== Data extracts ==

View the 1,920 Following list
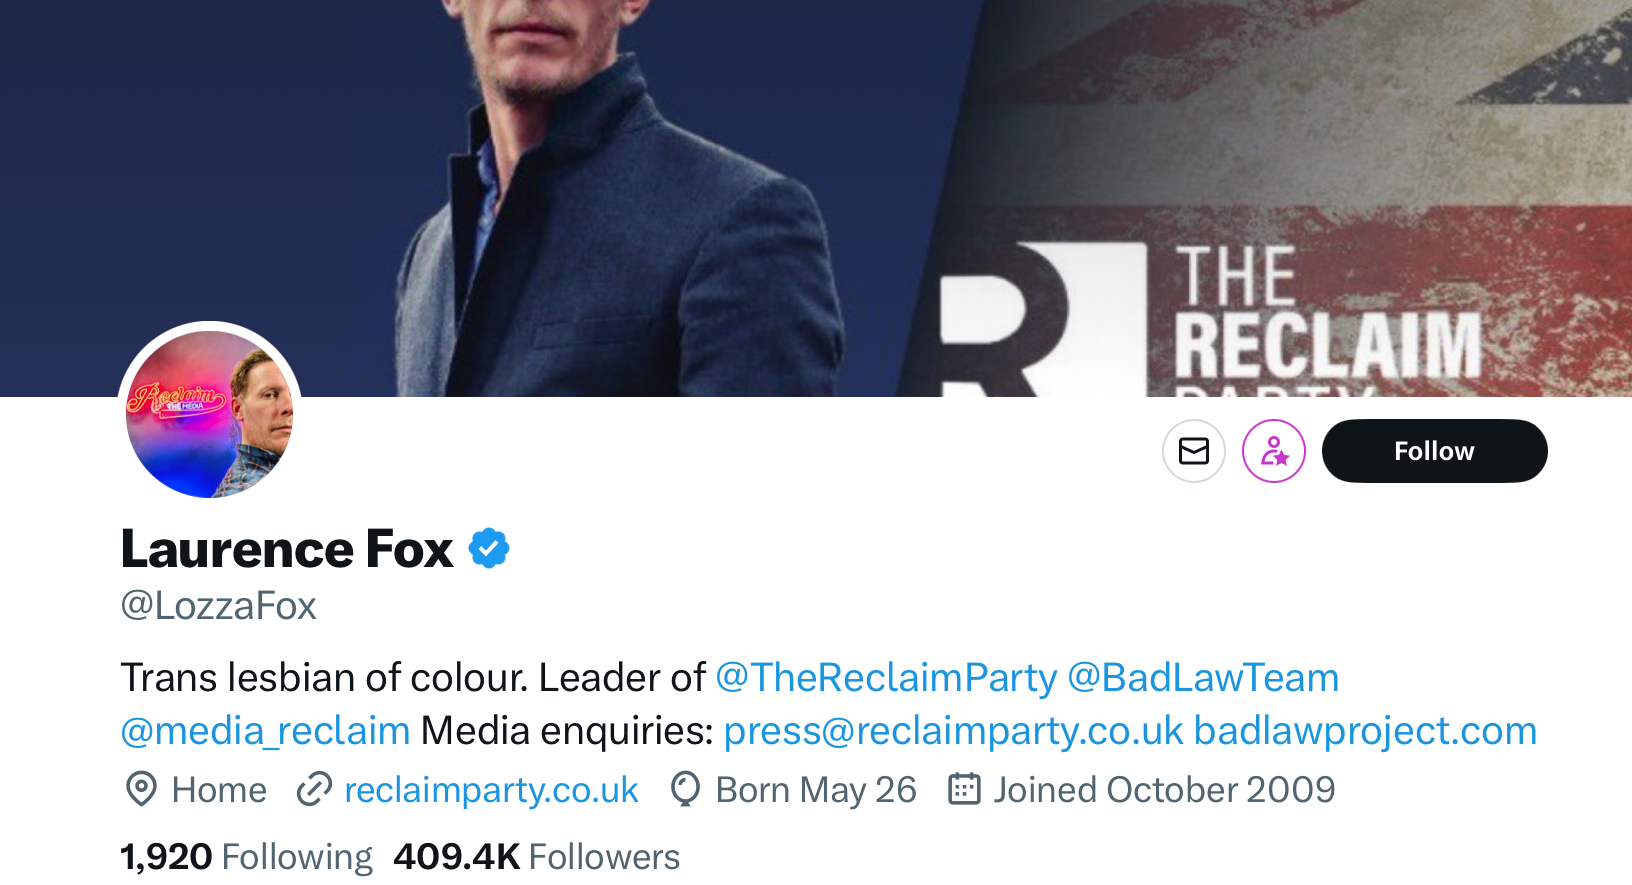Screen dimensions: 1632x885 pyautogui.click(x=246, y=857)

===
== Data extracts ==

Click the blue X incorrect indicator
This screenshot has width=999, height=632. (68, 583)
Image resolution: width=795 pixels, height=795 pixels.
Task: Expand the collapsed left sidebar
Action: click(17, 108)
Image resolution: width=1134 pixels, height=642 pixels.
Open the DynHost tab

===

(Work request)
Of all the entries above, repeat only the lines from the line that has "Image resolution: width=1134" to the line that has "Open the DynHost tab", both lines included, exactly.

(Task answer)
Image resolution: width=1134 pixels, height=642 pixels.
Open the DynHost tab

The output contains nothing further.